Choice is everything in this war. Will you raid the grocery store, filled with food but surrounded by dangerous criminals, or will you steal food from the civilian neighborhood trying to maintain a normal life? Will you sneak past the sleeping man in the abandoned school, hoping he won’t sound an alarm if he wakes up and sees you, or will you kill him to avoid potential concern? Your fastest runner is getting sick and is tired, but may be the only one who can get the medicine you need for your sick party member: do you send him out to forage another night, or do you let him rest and hope for the best in the morning? This isn’t a mission to save the world, destroy an evil power, or rescue someone you love from the grips of a terrorist: this is survival, plain and simple, the kind of which makes you wonder why you even bother trying sometimes. I know these descriptions sound terrible, but I can’t emphasize enough how much this game has left an effect on me with its storytelling and visual prowess.
I remember one mission at night in particular: a sniper was posted in a hotel in the distance, and one false step could’ve cost my player’s life. I walked by an injured man who couldn’t sprint back to his apartment, but needed an underground route through the sewers opened. I made my way to the apartment building, and could have raided the apartments for supplies, but instead opened the underground route and rescued the man. He came through the sewers to deliver medicine to his sick infant, and told me to take the jewels he’d hidden under his bed. Could I have tried to take more? Probably. Maybe he would have attacked me, maybe he wouldn’t. But at that moment, I understood what was important to him, and my ability to help him in a time of need was enough. That said, when I got home I still didn’t have enough food or medicine for my party.
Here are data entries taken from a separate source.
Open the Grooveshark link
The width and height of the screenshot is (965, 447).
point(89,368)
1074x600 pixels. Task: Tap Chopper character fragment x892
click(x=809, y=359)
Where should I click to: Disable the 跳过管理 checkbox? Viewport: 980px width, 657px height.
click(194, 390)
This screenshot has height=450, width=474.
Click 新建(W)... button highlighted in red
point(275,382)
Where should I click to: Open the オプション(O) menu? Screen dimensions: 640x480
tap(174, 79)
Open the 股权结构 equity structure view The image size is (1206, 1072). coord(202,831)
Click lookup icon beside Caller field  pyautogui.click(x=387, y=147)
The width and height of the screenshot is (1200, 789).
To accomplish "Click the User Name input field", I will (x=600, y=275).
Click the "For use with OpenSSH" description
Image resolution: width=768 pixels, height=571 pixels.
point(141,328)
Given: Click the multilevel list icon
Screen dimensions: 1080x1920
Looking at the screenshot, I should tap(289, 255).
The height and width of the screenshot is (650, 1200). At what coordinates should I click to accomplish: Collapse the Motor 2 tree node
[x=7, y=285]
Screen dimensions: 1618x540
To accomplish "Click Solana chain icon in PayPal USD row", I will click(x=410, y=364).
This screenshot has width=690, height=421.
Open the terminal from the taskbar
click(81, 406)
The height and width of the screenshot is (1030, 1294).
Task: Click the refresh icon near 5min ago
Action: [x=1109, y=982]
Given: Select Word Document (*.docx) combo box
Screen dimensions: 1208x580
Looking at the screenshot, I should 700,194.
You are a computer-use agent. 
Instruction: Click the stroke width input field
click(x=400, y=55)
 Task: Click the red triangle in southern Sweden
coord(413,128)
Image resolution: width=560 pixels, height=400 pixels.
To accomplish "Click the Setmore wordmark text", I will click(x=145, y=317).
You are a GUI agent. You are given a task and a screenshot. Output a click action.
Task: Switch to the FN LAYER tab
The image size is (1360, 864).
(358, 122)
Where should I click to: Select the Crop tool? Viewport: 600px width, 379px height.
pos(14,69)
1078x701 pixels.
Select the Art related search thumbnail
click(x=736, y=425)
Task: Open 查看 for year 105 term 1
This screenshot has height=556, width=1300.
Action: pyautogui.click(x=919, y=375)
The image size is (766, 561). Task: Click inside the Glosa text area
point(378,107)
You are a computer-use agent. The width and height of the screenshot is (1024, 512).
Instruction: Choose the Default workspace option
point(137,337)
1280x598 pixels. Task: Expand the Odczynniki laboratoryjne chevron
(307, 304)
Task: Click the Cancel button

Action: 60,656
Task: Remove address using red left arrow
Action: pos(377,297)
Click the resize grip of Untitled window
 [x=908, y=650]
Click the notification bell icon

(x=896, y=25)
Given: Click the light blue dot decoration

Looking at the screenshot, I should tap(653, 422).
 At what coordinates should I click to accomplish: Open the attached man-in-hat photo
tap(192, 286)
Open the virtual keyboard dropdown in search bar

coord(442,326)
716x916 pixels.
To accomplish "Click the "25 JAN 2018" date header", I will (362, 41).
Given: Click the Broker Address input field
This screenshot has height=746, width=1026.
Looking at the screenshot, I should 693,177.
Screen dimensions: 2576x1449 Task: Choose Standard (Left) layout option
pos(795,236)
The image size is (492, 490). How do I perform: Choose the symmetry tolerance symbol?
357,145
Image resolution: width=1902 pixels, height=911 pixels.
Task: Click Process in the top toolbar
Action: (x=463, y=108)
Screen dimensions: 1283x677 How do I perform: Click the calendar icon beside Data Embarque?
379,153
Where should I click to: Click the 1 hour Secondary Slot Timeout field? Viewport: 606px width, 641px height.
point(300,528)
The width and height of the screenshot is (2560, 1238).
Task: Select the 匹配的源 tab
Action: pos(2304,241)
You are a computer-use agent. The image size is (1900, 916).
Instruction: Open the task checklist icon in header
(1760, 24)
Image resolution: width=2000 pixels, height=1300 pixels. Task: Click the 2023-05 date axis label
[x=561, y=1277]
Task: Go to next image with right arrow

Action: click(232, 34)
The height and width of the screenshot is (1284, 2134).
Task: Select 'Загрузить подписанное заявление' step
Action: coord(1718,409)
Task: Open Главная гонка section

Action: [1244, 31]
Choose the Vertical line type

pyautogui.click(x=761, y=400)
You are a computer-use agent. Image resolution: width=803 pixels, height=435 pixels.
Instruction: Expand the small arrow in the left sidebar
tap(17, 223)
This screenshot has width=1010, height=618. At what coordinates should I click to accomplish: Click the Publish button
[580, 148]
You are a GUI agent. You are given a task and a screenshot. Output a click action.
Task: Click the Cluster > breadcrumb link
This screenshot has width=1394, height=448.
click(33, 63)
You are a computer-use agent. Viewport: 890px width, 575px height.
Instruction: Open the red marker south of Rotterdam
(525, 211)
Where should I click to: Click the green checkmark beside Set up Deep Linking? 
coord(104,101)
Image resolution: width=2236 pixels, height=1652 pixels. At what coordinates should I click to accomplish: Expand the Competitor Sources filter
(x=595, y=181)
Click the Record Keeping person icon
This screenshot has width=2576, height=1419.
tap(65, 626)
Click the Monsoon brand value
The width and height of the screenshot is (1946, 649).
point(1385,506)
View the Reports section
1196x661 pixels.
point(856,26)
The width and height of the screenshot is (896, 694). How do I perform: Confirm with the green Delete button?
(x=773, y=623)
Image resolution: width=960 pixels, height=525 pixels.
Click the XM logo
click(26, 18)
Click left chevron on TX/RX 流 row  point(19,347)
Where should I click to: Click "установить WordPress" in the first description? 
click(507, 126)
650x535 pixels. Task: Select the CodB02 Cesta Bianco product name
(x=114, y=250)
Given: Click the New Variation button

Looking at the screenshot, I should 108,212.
Sentiment doesn’t fill stomachs or ward off illness.
Perhaps this is an atypical review, but This War of Mine is an atypical game, one that deserves attention and analysis. As much as sections of it hurt, I enjoyed it. It’s not just a quality gameplay experience, but also an eye-opening thought experiment on what really matters when the chips are down and civilization falls apart. I certainly hope this won’t be the last of games like this one.